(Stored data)
##############################

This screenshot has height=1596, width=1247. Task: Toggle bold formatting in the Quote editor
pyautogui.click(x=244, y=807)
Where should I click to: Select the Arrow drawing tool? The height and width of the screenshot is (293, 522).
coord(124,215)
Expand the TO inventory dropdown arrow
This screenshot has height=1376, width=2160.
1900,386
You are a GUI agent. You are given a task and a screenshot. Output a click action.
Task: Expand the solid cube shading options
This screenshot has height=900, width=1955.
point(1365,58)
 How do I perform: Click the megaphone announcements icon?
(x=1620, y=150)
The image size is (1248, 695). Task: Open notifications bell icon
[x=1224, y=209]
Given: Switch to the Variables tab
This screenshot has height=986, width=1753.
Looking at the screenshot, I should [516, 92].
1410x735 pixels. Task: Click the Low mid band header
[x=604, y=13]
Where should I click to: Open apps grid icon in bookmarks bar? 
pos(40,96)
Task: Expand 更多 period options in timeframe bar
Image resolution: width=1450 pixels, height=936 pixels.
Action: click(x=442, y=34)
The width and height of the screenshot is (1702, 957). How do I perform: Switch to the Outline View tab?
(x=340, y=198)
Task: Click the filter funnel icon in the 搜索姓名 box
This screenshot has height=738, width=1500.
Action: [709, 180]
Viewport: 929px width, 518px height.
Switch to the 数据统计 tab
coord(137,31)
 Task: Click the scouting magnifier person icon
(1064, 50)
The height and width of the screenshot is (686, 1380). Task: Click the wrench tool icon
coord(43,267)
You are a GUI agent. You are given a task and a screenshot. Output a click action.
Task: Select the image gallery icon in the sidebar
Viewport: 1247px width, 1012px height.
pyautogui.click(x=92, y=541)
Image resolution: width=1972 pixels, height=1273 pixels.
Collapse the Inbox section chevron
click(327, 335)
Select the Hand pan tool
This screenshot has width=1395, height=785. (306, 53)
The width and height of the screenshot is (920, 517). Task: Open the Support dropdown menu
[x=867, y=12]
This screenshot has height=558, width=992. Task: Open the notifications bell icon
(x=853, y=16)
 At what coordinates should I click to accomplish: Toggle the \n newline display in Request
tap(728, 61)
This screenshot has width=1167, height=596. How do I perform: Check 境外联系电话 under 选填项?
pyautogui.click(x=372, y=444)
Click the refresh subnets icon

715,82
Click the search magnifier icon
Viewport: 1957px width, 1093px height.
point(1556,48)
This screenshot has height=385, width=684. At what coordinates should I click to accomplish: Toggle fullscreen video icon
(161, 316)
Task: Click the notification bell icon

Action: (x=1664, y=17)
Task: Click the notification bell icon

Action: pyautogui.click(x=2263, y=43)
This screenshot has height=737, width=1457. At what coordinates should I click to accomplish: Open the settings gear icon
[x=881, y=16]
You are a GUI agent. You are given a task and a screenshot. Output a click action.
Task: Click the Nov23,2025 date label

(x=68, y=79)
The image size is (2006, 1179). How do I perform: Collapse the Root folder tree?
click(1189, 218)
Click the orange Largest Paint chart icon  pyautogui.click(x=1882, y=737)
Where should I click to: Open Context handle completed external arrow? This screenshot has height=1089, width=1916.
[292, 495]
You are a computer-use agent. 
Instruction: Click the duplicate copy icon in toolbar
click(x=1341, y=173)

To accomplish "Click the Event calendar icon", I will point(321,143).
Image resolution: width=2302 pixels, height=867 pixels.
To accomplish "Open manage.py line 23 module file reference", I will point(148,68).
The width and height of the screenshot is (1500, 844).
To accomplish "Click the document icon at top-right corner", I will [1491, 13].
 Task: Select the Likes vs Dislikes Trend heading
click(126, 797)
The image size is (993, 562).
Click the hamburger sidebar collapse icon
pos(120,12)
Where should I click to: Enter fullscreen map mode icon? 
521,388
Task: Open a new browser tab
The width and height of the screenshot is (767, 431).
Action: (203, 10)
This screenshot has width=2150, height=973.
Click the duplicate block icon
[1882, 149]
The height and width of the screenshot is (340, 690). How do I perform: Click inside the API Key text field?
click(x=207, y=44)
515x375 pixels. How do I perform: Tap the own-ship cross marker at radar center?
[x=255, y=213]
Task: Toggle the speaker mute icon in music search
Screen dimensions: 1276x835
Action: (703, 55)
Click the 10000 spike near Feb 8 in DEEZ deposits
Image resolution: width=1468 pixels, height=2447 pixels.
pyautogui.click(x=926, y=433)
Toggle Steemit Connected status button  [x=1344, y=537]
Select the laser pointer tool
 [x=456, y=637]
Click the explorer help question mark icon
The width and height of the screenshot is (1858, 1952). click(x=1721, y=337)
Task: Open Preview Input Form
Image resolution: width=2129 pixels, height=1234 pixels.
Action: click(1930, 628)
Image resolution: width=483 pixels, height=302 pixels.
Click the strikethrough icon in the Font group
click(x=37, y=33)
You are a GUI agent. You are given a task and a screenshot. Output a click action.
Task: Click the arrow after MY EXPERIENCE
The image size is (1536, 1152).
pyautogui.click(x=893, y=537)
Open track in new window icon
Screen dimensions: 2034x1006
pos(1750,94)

##############################

» THE TASK
Please reproduce, exactly as they appear above, the lines from the line containing "Task: Open Preview Input Form" up to and including the line containing "Task: Click the arrow after MY EXPERIENCE".

» ANSWER SECTION
Task: Open Preview Input Form
Image resolution: width=2129 pixels, height=1234 pixels.
Action: click(1930, 628)
Image resolution: width=483 pixels, height=302 pixels.
Click the strikethrough icon in the Font group
click(x=37, y=33)
You are a GUI agent. You are given a task and a screenshot. Output a click action.
Task: Click the arrow after MY EXPERIENCE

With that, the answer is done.